CALLER: Mega dittos from the land of the liberals in El Paso, Texas.
RUSH: Thank you, sir. I flew over El Paso the other day on the way to Los Angeles. It’s out there all by itself.
CALLER: Yes, sir. We’re way out.
RUSH: You’ve gotta be going there to get there.
CALLER: Yes, sir. I wanted to nominate you for an Oscar for your performance on the 1/2 Hour News Hour, after the dialogue you were having with Curt, the host. Was his name Curt?
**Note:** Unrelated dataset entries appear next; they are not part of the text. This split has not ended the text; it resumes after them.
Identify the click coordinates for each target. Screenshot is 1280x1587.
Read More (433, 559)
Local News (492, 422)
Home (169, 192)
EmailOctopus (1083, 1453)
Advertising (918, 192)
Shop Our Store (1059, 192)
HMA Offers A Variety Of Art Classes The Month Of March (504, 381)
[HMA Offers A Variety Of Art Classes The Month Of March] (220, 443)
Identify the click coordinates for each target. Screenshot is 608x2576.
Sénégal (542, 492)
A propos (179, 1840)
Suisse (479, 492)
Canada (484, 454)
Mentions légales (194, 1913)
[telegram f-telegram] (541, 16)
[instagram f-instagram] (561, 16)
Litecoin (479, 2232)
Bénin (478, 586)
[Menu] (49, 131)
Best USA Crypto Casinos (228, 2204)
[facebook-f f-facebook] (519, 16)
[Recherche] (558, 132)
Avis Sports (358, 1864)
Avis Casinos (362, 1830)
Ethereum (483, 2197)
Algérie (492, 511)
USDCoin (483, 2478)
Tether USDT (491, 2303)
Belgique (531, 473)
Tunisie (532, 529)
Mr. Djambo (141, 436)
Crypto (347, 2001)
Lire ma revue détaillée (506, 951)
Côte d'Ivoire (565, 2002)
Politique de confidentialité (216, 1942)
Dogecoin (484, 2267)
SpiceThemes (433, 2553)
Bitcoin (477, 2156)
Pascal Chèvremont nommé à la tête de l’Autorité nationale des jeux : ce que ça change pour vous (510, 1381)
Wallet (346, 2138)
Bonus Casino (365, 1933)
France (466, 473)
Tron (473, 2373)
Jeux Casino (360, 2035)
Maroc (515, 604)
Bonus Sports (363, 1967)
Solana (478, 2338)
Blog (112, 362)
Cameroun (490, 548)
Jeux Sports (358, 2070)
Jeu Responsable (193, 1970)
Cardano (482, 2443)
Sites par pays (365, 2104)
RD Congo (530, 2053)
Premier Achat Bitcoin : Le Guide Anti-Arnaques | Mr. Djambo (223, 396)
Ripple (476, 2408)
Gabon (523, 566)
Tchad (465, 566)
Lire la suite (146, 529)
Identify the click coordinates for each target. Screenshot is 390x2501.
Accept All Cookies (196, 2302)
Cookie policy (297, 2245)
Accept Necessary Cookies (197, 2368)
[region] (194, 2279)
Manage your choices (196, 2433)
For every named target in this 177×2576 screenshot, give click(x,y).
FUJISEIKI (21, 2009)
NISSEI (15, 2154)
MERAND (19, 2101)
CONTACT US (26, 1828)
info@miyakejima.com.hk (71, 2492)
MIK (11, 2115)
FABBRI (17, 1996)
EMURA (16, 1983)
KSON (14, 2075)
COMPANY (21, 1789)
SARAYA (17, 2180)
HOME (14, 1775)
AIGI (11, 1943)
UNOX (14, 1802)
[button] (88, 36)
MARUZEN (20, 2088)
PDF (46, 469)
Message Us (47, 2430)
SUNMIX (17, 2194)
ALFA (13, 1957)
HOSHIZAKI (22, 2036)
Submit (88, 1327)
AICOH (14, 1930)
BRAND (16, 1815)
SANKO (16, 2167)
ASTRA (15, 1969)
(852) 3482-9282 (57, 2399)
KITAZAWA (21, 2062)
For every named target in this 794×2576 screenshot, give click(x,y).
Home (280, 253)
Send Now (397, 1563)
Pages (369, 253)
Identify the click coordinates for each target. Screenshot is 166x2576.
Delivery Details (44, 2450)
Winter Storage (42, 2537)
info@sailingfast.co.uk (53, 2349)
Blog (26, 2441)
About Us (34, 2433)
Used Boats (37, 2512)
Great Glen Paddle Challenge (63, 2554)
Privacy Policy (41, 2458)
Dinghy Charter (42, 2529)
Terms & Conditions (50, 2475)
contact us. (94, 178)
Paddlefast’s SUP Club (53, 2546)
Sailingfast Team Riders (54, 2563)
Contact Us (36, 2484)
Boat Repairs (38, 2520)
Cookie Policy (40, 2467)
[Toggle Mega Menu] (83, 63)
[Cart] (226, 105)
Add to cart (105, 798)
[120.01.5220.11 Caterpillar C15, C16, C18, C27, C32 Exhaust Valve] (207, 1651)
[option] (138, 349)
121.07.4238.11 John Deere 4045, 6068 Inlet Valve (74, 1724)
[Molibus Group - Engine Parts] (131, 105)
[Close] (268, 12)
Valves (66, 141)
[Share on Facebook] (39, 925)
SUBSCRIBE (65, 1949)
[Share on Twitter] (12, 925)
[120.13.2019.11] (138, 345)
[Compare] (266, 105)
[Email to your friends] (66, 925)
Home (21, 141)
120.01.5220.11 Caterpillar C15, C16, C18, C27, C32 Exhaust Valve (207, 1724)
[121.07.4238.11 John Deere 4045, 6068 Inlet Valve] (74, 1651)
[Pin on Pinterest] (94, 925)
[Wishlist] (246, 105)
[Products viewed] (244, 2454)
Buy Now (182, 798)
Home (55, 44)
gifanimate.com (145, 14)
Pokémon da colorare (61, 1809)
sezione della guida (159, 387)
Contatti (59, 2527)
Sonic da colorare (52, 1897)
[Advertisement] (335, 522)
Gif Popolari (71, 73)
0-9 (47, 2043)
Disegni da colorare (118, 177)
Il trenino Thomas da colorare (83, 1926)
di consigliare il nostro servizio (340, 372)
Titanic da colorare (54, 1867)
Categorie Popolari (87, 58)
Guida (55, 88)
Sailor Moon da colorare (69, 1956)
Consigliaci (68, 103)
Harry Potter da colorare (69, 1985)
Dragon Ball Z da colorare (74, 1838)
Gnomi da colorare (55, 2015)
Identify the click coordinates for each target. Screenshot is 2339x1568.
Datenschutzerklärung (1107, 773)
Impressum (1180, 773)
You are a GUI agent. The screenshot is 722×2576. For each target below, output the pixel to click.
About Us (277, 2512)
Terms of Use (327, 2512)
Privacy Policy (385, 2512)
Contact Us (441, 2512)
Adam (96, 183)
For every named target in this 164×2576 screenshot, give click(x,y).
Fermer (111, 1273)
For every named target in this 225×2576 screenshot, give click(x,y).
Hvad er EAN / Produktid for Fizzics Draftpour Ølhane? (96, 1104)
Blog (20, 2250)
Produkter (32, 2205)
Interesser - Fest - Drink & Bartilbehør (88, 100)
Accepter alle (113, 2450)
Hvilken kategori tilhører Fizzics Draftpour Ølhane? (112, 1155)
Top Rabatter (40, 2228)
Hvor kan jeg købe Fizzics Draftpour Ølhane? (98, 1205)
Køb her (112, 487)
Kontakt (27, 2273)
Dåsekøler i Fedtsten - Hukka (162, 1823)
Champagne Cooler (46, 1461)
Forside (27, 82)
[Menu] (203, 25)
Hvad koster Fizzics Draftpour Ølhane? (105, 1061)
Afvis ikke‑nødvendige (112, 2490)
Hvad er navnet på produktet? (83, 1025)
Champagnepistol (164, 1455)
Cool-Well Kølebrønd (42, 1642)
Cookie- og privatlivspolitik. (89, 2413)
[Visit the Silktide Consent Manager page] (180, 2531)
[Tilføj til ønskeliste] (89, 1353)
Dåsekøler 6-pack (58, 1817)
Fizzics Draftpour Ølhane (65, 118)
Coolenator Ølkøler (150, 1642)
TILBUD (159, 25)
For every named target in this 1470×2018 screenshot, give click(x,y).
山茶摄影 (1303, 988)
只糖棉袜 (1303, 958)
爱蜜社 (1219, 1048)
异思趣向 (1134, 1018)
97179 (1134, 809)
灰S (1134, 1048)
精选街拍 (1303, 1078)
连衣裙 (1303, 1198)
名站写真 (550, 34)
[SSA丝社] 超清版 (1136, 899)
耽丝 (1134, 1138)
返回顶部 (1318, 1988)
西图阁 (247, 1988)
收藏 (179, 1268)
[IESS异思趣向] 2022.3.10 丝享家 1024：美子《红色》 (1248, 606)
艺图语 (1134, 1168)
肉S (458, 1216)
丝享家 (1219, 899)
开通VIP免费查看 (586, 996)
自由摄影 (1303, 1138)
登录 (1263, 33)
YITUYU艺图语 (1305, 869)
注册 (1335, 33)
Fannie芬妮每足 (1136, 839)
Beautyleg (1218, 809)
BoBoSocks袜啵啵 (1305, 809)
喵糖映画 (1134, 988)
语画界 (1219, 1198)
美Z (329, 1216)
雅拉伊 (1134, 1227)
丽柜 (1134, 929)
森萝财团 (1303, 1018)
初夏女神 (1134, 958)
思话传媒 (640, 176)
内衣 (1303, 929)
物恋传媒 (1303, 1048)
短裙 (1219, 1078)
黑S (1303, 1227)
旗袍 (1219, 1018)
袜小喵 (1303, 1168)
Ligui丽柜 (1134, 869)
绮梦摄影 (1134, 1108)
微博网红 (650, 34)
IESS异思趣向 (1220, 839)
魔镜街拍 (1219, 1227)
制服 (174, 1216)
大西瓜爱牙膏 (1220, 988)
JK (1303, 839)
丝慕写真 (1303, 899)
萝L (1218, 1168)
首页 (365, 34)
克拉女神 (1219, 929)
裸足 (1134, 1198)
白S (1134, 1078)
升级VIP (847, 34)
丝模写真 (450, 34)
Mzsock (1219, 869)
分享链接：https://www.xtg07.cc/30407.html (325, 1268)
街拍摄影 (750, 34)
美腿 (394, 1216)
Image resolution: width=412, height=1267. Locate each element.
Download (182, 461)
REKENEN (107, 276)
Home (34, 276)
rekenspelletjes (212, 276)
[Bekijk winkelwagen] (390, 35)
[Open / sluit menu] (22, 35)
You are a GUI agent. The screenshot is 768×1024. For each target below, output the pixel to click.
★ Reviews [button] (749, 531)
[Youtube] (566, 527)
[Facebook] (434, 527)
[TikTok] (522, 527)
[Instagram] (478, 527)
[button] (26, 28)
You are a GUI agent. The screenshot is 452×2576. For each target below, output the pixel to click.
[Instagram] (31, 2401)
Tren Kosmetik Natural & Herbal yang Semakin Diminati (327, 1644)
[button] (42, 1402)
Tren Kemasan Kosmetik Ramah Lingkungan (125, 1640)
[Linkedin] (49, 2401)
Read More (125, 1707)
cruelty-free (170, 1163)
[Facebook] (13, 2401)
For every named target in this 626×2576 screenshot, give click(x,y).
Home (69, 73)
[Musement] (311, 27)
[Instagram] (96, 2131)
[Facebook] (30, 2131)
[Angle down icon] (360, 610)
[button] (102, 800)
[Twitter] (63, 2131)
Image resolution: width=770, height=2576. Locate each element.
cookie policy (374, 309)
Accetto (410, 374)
RUSH: Yeah, this is the skit last night. That would be an Emmy because it’s television. An Oscar is for the big screen, and I don’t have a chance of ever being on the big screen, unless some liberal in a movie house throws me up against it, which won’t happen because I don’t go there. Let me play this. We’ve got the sound bite. We’ve got the audio sound bite of this. The audio will pretty much give you an idea of the skit, but there’s a lot of video in this. Obviously it’s a TV skit. You’ve gotta watch it. The whole thing is at RushLimbaugh.com via Windows Media Player, but this is the opening skit last night. I’m coming out of an elevator, and I’m very earnest. I’m really in a hurry coming out of the elevator, and the anchor of the show, Curt McNally, stops me and wants to talk to me, and I’m sort of a little impatient because I got somewhere to go. So that’s how it starts.
(Playing of 1/2 Hour News Hour skit.)
AUDIENCE: (wild applause)
RUSH: Now, after I leave Curt in the hallway outside the elevator, the camera follows me walking down a couple halls and into a doorway making sure nobody can see me, and the room in which I’m controlling the world is a television control room with just massive monitors all over the place. It was really done well. It took five hours to shoot that sketch. For those of you who have seen it, five hours! Nope. Five hours. Well, there’s a portion in that skit where I hit the R button on a computer keyboard, and that brings the whole board of monitors to life. Fourteen takes of my finger! They do everything, and then for every angle — like we had to do the conversation, Curt and I. (Curt Long is his real name.) The conversation took an hour. It took first a master take that’s right — they have two cameras — then they move the cameras, get close-ups on him and then they move the cameras and get close-ups on me, doing the whole thing over and over again. After an hour, they’ve got all kinds of possible angles, sometimes the lighting wasn’t working, audio battery went out, these things happen. Going in the doors, they had to shoot that. That probably took a half hour, because they had to have cameras inside the room walking in the door, had the cameras outside the room and it’s the same camera. So you finish one place, set ’em up, relight, and do all this stuff. It took five hours to shoot that thing, and then we did a second skit that took four hours.